Copy the items word for word, starting at the line containing "You are a GUI" and continuing through the last line of the items. Leave the pictures out.

**Data for processing:**

::::::::

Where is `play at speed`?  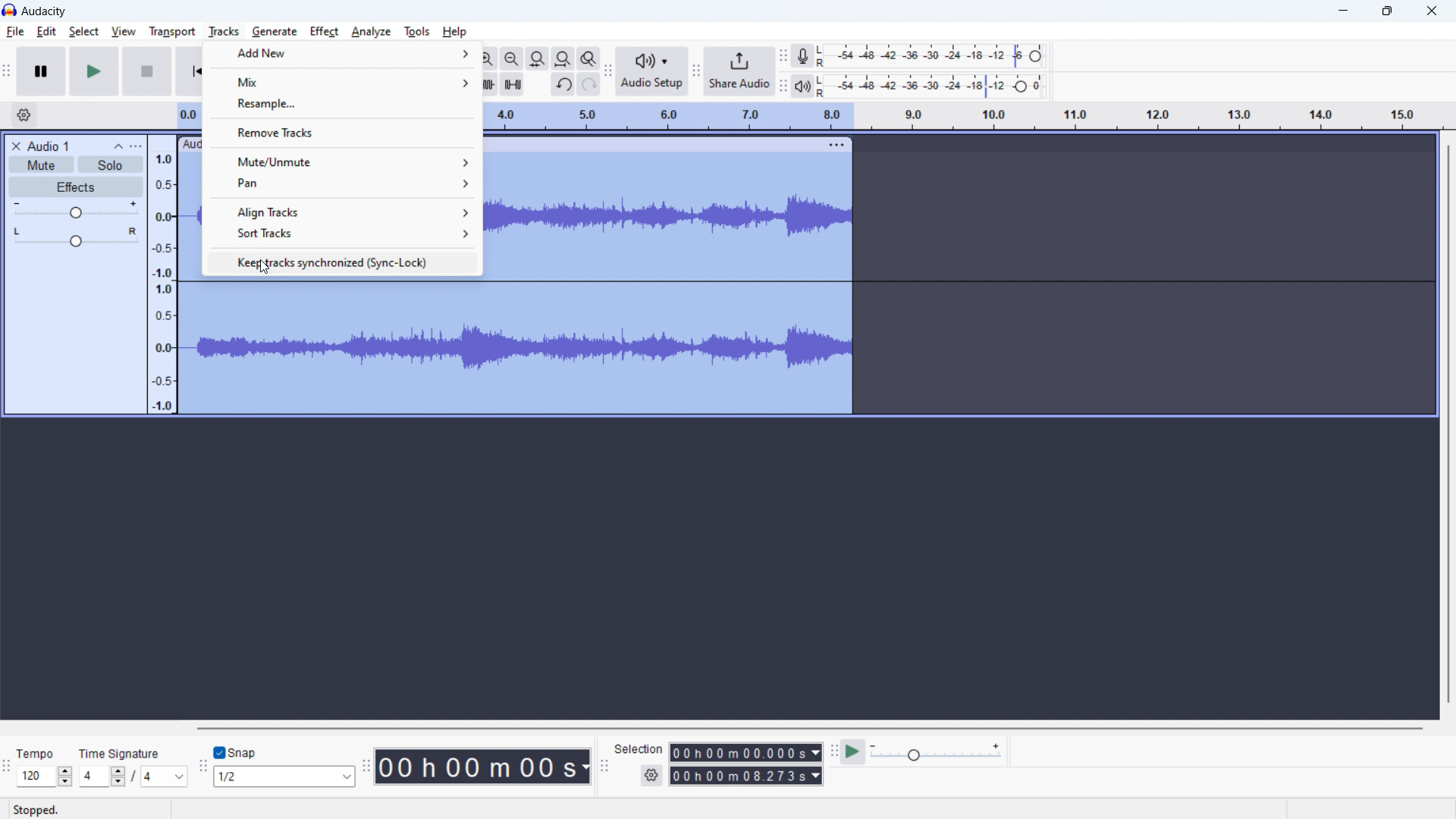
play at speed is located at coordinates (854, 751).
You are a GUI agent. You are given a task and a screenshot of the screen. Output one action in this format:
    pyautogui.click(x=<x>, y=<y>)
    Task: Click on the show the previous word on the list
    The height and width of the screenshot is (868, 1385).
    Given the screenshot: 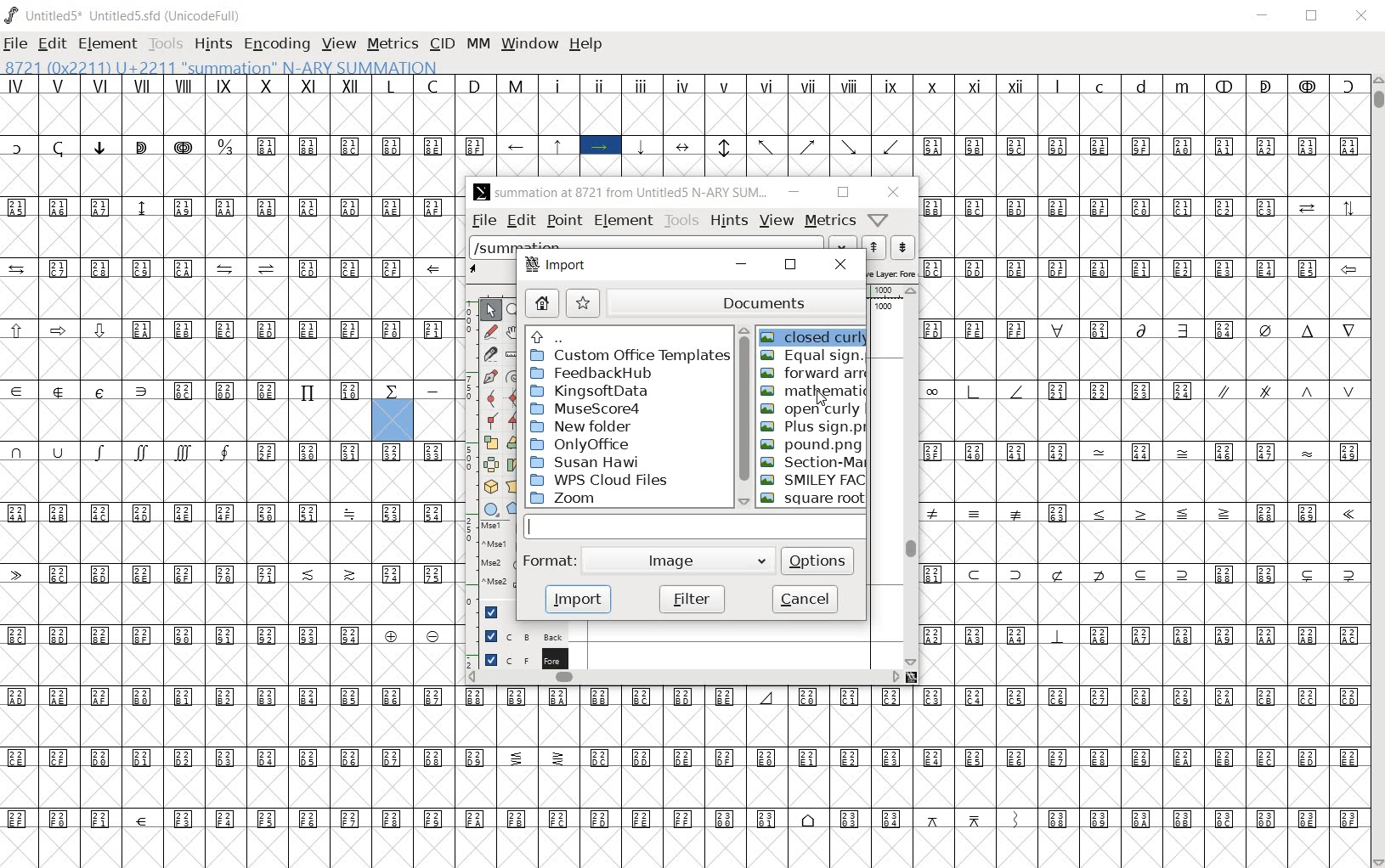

::::::::

**Reply to the exercise:**
You are a GUI agent. You are given a task and a screenshot of the screen. Output one action in this format:
    pyautogui.click(x=<x>, y=<y>)
    Task: Click on the show the previous word on the list
    The height and width of the screenshot is (868, 1385).
    Given the screenshot: 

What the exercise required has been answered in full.